The Forest Bridge Trust Visit to Te Aroha Pā Marae

An invitation from Ngāti Rango, of the Ngāti Whātua o Kaipara iwi to spend the day on the Te Aroha Pā marae, had staff members of The Forest Bridge Trust feeling both excited and apprehensive.

Originating from all over the world, many of our staff members had never been onto a marae and they were nervous about making mistakes due to a lack of understanding of Māori protocols. However, a light-hearted pre-visit rehearsal session with Rewana Walker from Ngāti Rango allayed all trepidation and on the morning of 18 March, The Forest Bridge Trust whānau assembled in the marae car park eager and curious to learn more about Māori culture.

Hosts: Haahi Walker (kaumatua), Rewana and Rita Walker with the help of te reo tutor Bruce provided the Trust with a culturally enriching experience that was at all times, educational, informative and fun.

The Forest Bridge Trust were welcomed onto the marae with a pōwhiri and karanga before removing our shoes and taking our seats for the speeches and waiatas (Māori songs).

Tris Bondsfield our Community Liaison Lead made a special effort with the koha offered by The Forest Bridge Trust ensuring that there was something included from each of 6 nations that our staff originate from (NZ, Chile, UK, Russia, Japan, Switzerland), as well as a beautifully written letter of thanks that was read out on the day.

The warm welcome we received during the formal start of the day was only amplified as we were invited to join our hosts for morning tea. Over a wonderful spread and hot drinks, both parties got to know each other, and connections started to form.

The day continued with an illuminating session on Māori history, traditions, and customs from Haahi Walker followed by an invigorating dance practice in the sunshine that had us all laughing. Splitting into two groups we then went on to learn about Māori rongoā (native plant medicine) and took on the games and a verbal workout with te reo tutor Bruce that saw us all learning our Māori vowel and consonance sounds.

Lunch was yet another cultural experience and a special thanks must be given to the catering team who treated us to a traditional hangi accompanied by more songs and guitar performances.

The visit to Te Aroha Pā marae was an unforgettable cultural experience for all.

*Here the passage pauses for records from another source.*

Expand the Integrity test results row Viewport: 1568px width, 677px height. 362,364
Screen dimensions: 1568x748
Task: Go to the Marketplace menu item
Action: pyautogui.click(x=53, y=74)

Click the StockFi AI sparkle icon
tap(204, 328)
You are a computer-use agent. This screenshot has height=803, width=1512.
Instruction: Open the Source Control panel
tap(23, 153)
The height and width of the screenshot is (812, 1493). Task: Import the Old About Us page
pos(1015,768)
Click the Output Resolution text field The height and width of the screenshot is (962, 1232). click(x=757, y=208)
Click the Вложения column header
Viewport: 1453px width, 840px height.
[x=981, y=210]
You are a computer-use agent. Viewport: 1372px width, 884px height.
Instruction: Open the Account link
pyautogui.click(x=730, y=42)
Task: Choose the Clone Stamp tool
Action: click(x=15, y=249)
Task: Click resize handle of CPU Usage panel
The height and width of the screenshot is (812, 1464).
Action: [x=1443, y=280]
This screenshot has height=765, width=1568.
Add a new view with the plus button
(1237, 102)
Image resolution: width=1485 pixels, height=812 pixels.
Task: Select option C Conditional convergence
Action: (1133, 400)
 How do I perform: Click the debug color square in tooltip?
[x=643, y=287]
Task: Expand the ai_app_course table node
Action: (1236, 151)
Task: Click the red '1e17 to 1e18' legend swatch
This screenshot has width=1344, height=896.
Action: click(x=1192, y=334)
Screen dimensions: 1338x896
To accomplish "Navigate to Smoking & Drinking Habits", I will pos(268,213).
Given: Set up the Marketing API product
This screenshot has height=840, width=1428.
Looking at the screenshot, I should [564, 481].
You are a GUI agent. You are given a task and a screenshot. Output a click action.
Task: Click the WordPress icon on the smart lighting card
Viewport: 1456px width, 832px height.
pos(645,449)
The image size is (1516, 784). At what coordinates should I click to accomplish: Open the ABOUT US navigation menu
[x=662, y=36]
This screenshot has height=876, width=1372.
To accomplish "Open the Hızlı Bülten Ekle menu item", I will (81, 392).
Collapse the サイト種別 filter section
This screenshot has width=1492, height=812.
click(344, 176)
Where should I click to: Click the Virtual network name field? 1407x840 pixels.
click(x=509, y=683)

TFBT whānau approached the visit with a willingness to learn and gain a deeper understanding and appreciation for the traditions and heritage of Ngāti Whātua o Kaipara and we were richly rewarded. Our host’s generosity, humour and steady guidance have forged a connection with the Forest Bridge Trust that will hopefully endure for many years to come.

CEO Craig Presland summed up the day “Our visit to the Te Aroha Pā marae has brought us closer in terms of our understanding and connection with Māori, including their proud history since Kupe arrived in Aotearoa way back around 1350, their beautiful language (te reo), and the evolution of Ngāti Whātua as one on Aotearoa’s largest iwi. The day was a huge success. Our tangata whenua (hosts), were outstanding. We have the opportunity to partner with Māori more strongly in future”.